> TASK TO CARRY OUT: Below is a set of entries; copy all of them exactly.

SUPPLIED MATERIAL: Begin

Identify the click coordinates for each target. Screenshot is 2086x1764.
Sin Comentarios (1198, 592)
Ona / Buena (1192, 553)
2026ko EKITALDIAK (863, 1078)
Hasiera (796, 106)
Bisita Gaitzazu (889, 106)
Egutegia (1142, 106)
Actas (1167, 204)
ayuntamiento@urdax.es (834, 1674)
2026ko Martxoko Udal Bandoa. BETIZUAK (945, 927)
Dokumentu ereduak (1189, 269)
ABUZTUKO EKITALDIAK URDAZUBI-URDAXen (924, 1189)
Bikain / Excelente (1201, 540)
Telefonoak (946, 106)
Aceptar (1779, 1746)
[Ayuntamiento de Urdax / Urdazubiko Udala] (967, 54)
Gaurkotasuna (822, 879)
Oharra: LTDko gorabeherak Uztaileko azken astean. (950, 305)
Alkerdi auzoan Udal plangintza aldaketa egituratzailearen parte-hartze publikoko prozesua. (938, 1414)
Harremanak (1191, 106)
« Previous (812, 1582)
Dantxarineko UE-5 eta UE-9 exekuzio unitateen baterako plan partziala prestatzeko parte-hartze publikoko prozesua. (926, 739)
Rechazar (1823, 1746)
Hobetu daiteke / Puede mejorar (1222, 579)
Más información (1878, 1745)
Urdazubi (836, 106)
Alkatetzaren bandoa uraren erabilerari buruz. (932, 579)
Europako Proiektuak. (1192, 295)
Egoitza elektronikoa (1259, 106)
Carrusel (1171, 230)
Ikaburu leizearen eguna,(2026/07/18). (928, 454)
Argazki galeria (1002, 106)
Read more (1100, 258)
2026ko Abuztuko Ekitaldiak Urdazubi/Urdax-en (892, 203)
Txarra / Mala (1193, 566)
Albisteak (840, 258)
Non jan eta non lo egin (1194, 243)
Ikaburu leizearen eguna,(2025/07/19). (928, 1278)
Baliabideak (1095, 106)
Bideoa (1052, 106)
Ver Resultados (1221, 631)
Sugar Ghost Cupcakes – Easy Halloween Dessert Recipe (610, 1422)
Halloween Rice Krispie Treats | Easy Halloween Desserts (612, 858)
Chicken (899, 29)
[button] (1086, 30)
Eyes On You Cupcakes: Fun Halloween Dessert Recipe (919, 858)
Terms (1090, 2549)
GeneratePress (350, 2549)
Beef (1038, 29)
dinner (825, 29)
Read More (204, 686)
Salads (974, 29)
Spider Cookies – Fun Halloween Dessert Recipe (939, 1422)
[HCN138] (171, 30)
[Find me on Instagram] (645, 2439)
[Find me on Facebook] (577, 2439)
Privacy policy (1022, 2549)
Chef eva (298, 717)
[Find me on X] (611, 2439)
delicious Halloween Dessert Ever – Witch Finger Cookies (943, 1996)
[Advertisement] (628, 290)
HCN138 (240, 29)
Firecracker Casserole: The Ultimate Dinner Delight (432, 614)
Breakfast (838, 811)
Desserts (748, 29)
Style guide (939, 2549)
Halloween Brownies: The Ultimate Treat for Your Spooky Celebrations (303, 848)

SUPPLIED MATERIAL: End

> OUTPUT FOR THIS EXERCISE:
Identify the click coordinates for each target. Screenshot is 2086x1764.
Sin Comentarios (1198, 592)
Ona / Buena (1192, 553)
2026ko EKITALDIAK (863, 1078)
Hasiera (796, 106)
Bisita Gaitzazu (889, 106)
Egutegia (1142, 106)
Actas (1167, 204)
ayuntamiento@urdax.es (834, 1674)
2026ko Martxoko Udal Bandoa. BETIZUAK (945, 927)
Dokumentu ereduak (1189, 269)
ABUZTUKO EKITALDIAK URDAZUBI-URDAXen (924, 1189)
Bikain / Excelente (1201, 540)
Telefonoak (946, 106)
Aceptar (1779, 1746)
[Ayuntamiento de Urdax / Urdazubiko Udala] (967, 54)
Gaurkotasuna (822, 879)
Oharra: LTDko gorabeherak Uztaileko azken astean. (950, 305)
Alkerdi auzoan Udal plangintza aldaketa egituratzailearen parte-hartze publikoko prozesua. (938, 1414)
Harremanak (1191, 106)
« Previous (812, 1582)
Dantxarineko UE-5 eta UE-9 exekuzio unitateen baterako plan partziala prestatzeko parte-hartze publikoko prozesua. (926, 739)
Rechazar (1823, 1746)
Hobetu daiteke / Puede mejorar (1222, 579)
Más información (1878, 1745)
Urdazubi (836, 106)
Alkatetzaren bandoa uraren erabilerari buruz. (932, 579)
Europako Proiektuak. (1192, 295)
Egoitza elektronikoa (1259, 106)
Carrusel (1171, 230)
Ikaburu leizearen eguna,(2026/07/18). (928, 454)
Argazki galeria (1002, 106)
Read more (1100, 258)
2026ko Abuztuko Ekitaldiak Urdazubi/Urdax-en (892, 203)
Txarra / Mala (1193, 566)
Albisteak (840, 258)
Non jan eta non lo egin (1194, 243)
Ikaburu leizearen eguna,(2025/07/19). (928, 1278)
Baliabideak (1095, 106)
Bideoa (1052, 106)
Ver Resultados (1221, 631)
Sugar Ghost Cupcakes – Easy Halloween Dessert Recipe (610, 1422)
Halloween Rice Krispie Treats | Easy Halloween Desserts (612, 858)
Chicken (899, 29)
[button] (1086, 30)
Eyes On You Cupcakes: Fun Halloween Dessert Recipe (919, 858)
Terms (1090, 2549)
GeneratePress (350, 2549)
Beef (1038, 29)
dinner (825, 29)
Read More (204, 686)
Salads (974, 29)
Spider Cookies – Fun Halloween Dessert Recipe (939, 1422)
[HCN138] (171, 30)
[Find me on Instagram] (645, 2439)
[Find me on Facebook] (577, 2439)
Privacy policy (1022, 2549)
Chef eva (298, 717)
[Find me on X] (611, 2439)
delicious Halloween Dessert Ever – Witch Finger Cookies (943, 1996)
[Advertisement] (628, 290)
HCN138 (240, 29)
Firecracker Casserole: The Ultimate Dinner Delight (432, 614)
Breakfast (838, 811)
Desserts (748, 29)
Style guide (939, 2549)
Halloween Brownies: The Ultimate Treat for Your Spooky Celebrations (303, 848)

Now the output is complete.